Tras un encuentro con el Sumo Pontífice, el Subsecretario de Juventud dijo que «no es cierto» que Bergoglio crea que «en la Argentina vivamos un clima como el de 1955», cuando derrocaron a Perón
Este viernes, tras reunirse con el papa Francisco, la líder de las madres de Plaza de Mayo renovó sus críticas al gobierno de Mauricio Macri. Además, luego del encuentro, Hebe de Bonafini declaró que «el Papa estaba triste» porque la situación actual de la Argentina «lo hace acordar a 1955», cuando Juan Domingo Perón fue derrocado por un golpe militar. «Él no esperaba que pase nada de esto», dijo.

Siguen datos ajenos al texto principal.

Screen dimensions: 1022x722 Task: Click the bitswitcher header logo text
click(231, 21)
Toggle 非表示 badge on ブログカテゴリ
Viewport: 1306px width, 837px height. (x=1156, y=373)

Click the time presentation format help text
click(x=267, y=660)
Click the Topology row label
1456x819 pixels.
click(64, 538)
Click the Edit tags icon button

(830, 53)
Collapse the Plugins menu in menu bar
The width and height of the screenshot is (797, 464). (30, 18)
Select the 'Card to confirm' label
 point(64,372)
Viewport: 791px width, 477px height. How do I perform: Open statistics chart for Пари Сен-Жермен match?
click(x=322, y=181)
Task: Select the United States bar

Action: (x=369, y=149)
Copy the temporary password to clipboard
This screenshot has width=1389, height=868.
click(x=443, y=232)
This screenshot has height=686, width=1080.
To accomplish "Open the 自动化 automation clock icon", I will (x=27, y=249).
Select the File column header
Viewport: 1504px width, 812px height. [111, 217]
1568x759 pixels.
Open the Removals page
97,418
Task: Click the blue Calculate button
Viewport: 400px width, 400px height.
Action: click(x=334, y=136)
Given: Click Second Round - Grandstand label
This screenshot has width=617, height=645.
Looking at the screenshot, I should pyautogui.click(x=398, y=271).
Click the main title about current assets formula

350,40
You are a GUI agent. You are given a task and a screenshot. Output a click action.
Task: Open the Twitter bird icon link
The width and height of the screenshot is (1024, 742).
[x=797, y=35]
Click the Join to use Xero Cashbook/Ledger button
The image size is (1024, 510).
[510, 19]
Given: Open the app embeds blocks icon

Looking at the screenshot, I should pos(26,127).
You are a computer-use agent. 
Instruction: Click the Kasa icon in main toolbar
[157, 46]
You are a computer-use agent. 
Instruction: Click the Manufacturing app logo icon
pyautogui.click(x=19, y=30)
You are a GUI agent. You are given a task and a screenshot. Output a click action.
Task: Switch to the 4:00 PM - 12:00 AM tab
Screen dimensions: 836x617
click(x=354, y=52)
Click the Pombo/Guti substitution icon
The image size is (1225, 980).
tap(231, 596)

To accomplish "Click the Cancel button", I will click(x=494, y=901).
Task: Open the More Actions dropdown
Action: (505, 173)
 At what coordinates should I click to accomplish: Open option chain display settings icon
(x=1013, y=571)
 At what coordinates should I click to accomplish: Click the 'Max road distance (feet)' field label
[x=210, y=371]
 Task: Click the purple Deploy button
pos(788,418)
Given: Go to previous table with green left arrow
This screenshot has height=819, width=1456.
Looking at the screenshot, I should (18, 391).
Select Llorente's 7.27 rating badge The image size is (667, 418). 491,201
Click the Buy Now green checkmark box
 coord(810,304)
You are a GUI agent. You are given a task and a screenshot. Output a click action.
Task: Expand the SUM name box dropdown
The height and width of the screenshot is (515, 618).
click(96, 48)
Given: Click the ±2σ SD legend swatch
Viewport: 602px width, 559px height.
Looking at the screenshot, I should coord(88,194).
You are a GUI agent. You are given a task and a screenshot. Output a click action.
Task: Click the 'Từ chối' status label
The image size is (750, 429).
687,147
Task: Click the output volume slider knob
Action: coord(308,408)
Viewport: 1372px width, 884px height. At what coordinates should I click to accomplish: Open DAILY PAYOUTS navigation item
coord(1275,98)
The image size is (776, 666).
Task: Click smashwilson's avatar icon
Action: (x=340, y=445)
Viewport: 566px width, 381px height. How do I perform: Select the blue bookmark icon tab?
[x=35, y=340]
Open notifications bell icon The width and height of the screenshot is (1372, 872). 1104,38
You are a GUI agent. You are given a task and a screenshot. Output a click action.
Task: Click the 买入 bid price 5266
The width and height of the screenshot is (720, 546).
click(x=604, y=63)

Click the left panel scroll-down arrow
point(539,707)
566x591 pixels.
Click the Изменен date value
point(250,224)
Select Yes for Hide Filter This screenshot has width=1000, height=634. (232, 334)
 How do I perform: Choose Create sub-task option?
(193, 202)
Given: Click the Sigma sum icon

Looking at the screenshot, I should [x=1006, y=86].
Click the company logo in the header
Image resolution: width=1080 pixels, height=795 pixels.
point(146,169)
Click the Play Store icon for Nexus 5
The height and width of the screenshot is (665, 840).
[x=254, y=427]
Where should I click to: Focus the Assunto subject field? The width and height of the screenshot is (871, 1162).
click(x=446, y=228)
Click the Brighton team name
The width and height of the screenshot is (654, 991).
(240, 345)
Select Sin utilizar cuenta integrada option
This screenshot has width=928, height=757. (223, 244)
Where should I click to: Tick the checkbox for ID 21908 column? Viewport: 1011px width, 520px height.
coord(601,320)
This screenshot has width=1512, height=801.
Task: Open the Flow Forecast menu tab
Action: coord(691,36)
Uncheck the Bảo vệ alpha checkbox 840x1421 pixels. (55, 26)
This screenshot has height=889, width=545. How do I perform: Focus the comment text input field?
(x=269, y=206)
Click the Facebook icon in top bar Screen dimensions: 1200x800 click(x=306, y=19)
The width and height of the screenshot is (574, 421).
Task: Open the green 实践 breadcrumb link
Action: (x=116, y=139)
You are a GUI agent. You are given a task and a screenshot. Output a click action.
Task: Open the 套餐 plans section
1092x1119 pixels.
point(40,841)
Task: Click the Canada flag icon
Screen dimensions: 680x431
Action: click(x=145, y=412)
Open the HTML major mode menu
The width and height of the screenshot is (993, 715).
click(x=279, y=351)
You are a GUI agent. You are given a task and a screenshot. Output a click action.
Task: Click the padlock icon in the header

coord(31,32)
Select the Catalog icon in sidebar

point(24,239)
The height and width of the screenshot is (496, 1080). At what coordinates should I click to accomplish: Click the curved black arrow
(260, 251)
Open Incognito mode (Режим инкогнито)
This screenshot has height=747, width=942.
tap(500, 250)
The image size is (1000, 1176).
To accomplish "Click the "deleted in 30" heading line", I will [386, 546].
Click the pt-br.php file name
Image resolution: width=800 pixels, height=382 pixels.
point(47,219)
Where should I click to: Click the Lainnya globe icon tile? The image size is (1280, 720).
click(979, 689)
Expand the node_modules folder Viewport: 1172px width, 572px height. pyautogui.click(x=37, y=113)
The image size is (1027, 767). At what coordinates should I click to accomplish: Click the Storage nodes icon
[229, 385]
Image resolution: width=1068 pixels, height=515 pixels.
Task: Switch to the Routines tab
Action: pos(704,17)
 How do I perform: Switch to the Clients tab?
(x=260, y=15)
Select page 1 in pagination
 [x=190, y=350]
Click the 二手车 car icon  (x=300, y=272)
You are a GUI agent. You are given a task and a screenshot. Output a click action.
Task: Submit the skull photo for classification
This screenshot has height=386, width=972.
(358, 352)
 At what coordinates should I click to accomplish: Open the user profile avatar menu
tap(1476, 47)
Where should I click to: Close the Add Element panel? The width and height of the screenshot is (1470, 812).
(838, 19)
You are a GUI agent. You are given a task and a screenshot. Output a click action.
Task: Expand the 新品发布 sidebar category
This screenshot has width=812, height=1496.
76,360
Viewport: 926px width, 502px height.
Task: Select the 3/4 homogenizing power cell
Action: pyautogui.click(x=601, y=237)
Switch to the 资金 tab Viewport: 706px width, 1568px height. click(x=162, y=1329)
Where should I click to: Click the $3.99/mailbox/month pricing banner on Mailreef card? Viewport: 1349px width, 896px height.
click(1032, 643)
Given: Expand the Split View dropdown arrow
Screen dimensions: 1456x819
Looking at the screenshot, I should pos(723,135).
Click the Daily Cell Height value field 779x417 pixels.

Sin embargo, este domingo apareció una nueva versión. Pedro Robledo, subsecretario de Juventud y presidente de la juventud PRO, se entrevistó en el Vaticano con el Sumo Pontífice y a la salida del encuentro manifestó que, en realidad, «no es cierto» que el jefe de la Iglesia Católica crea que «en la Argentina vivamos un clima como el de 1955».
«Me acerqué a Francisco y le conversé al oído para decirle que confiara en nuestro gobierno, que estábamos trabajando para los que menos tienen y que no crea en los que dicen lo contrario», relató Robledo. Y el joven dirigente agregó: «Le dije que no es cierto que somos la derecha, y que se quede tranquilo que estamos trabajando por la unidad, para al menos intentar disminuir la grieta».
«El Papa me pidió que sigamos trabajando en conjunto y por la paz de todos», concluyó el presidente de la Juventud PRO.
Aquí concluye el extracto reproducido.